A própria média-metragem apresenta uma condição particular nesse processo. Sua duração possibilita desenvolver percursos narrativos mais amplos que os da curta-metragem e manter uma concentração formal distinta da longa-metragem. Esse espaço temporal favorece a elaboração de atmosferas, acompanhamento de personagens, construção documental e experimentação de linguagem.


Outro elemento fundamental da primeira edição surgiu durante o trabalho do júri internacional.


A leitura das fichas de avaliação demonstrou diferentes modos de aproximação crítica diante das obras. Os jurados observaram aspectos relacionados à dramaturgia, fotografia, montagem, construção documental, roteiro, relação entre imagem e som e escolhas formais.


Esse processo revelou que uma mesma obra pode mobilizar diferentes interpretações conforme a trajetória, a formação e a experiência estética de quem realiza a avaliação. As convergências e diferenças entre os pareceres constituíram também um material de reflexão sobre os próprios critérios utilizados para pensar o cinema contemporâneo.


As fichas de avaliação cumpriram uma função metodológica ao estabelecer parâmetros comuns de análise. Ao mesmo tempo, o processo evidenciou que a experiência cinematográfica ultrapassa qualquer organização classificatória. Elementos como oralidade, música, silêncio, arquivos, corpos, paisagens e modos de presença das comunidades frequentemente atravessam diferentes categorias simultaneamente.


A primeira edição do FIM.ME permitiu, portanto, observar dois movimentos complementares: a diversidade das obras produzidas no campo da média-metragem e a multiplicidade de formas pelas quais essas obras podem ser analisadas e compreendidas.


O festival constitui-se como espaço de circulação cinematográfica e também como campo permanente de observação sobre processos criativos, territórios e linguagens. A cada edição, novas obras poderão ampliar essa cartografia e aprofundar a reflexão sobre os caminhos da média-metragem no cinema contemporâneo.
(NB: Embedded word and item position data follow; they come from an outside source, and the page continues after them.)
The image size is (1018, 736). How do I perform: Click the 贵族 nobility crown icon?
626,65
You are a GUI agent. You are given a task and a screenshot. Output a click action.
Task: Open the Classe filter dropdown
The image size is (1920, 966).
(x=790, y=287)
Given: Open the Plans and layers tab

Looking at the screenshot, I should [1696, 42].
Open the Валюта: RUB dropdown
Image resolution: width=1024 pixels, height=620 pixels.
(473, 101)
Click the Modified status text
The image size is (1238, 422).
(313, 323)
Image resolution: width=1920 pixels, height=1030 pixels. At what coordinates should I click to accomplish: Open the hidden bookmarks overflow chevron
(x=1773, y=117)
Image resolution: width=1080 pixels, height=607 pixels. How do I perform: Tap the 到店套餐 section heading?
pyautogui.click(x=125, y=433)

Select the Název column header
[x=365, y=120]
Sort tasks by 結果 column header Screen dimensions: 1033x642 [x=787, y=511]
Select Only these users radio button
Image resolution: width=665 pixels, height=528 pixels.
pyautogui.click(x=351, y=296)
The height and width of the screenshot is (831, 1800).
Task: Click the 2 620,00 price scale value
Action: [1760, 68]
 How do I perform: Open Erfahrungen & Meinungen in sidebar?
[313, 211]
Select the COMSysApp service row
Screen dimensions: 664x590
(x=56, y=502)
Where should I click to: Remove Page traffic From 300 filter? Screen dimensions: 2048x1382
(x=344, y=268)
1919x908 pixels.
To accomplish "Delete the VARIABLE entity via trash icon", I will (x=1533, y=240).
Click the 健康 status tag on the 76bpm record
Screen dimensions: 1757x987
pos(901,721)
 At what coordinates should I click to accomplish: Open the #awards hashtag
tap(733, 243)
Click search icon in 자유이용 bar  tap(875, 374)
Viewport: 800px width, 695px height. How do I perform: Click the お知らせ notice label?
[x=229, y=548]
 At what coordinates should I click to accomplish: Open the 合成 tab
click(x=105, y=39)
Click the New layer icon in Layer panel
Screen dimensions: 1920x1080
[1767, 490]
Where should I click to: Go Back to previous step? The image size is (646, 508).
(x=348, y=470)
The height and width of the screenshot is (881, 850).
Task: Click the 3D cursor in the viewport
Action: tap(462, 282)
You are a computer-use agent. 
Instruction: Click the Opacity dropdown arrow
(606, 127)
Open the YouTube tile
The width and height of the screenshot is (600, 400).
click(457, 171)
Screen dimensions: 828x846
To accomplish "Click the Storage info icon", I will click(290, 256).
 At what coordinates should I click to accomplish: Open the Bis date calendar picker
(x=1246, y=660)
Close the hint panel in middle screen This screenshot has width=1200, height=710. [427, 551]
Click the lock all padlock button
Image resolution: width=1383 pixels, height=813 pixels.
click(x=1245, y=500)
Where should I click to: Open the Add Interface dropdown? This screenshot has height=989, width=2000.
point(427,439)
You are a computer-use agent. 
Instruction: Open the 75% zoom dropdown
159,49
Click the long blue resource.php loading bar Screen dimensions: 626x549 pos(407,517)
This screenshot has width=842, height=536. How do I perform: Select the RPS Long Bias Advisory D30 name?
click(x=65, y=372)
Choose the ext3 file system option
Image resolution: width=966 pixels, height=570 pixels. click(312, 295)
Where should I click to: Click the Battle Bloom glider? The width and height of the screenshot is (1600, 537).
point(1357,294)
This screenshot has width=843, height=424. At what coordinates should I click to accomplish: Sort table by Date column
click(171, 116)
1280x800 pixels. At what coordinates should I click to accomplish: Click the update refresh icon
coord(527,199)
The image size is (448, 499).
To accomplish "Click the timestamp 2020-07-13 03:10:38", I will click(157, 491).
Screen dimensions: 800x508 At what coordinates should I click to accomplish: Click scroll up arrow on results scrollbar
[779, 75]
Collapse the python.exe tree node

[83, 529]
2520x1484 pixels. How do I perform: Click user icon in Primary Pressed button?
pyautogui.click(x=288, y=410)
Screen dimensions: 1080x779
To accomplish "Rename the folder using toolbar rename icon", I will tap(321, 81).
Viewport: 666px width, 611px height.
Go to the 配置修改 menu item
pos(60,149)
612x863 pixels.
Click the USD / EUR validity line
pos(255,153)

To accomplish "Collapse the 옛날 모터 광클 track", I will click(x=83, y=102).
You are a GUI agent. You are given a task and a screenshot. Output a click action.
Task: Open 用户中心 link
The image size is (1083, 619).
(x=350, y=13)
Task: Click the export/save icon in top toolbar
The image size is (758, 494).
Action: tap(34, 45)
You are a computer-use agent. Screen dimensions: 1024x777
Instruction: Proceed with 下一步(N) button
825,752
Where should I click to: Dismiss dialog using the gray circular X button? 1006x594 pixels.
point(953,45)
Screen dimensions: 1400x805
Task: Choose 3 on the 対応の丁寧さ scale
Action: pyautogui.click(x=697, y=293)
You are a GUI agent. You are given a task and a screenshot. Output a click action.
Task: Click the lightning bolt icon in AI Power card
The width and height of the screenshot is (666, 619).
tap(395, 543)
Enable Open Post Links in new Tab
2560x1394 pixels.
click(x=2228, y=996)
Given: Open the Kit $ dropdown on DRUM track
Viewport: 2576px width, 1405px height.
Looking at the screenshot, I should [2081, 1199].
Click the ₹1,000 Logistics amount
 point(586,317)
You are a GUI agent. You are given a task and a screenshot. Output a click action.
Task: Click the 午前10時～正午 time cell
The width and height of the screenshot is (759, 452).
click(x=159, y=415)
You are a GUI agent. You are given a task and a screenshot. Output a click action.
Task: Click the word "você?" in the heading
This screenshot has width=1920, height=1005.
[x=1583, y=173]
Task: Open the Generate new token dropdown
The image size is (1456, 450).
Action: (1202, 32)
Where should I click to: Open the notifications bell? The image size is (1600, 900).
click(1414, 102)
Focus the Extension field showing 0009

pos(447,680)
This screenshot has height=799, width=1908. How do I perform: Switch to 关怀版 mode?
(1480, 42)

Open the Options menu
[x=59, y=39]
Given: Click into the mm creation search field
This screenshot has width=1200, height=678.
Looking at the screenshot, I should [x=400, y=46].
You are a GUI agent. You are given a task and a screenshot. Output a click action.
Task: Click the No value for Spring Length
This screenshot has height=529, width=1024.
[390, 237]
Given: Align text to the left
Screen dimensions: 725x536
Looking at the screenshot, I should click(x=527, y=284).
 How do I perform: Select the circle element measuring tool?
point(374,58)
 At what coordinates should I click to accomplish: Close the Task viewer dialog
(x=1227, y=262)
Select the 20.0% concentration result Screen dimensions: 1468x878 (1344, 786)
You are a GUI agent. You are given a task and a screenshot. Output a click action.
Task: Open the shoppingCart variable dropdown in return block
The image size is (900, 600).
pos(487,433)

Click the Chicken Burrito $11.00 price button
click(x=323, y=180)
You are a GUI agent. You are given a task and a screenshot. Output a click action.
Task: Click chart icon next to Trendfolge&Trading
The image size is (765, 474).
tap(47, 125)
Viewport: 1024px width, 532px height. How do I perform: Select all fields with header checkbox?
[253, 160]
Os resultados da primeira edição serão divulgados na primeira quinzena de agosto, juntamente com as informações sobre as exibições dos filmes selecionados pelo júri internacional. A programação presencial ocorrerá no Auditório do IFPA – Campus Bragança, consolidando o circuito de circulação construído pelo FICCA e pelo FIM.ME.


A primeira edição deixa como registro um conjunto de dezoito filmes que apresentam diferentes maneiras de construir imagens, elaborar memórias e pensar o mundo através do cinema. Esse conjunto inaugura um percurso de investigação sobre a média-metragem e sobre as possibilidades que essa forma cinematográfica oferece para a criação contemporânea.


Professor-Doutor FRANCISCO WEYL

Poeta, Realizador, Pesquisador

Criador e curador do FICCA / FIM.ME



Nota de serviço — Programação e circulação do FIM.ME

Após a etapa de julgamento internacional, a primeira edição do FIM.ME seguirá seu percurso de circulação pública conforme o calendário previsto pelo festival.

A divulgação oficial dos filmes premiados ocorrerá entre os dias 10 e 17 de agosto de 2026, por meio das plataformas digitais do FIM.ME e do FICCA.

As obras premiadas terão uma etapa de exibição on-line durante os meses de setembro e outubro de 2026, através do canal do FICCA, ampliando o acesso ao conjunto selecionado e fortalecendo a circulação das médias-metragens participantes.

A programação presencial conjunta do FICCA e do FIM.ME será realizada no dia 6 de novembro de 2026, no Auditório do IFPA – Campus Bragança (PA), com sessão pública e exibição das obras premiadas da primeira edição.

A circulação do FIM.ME integra o calendário ampliado das ações desenvolvidas pelo FICCA ao longo de 2026, estabelecendo conexões entre exibição, formação, reflexão e encontro cinematográfico.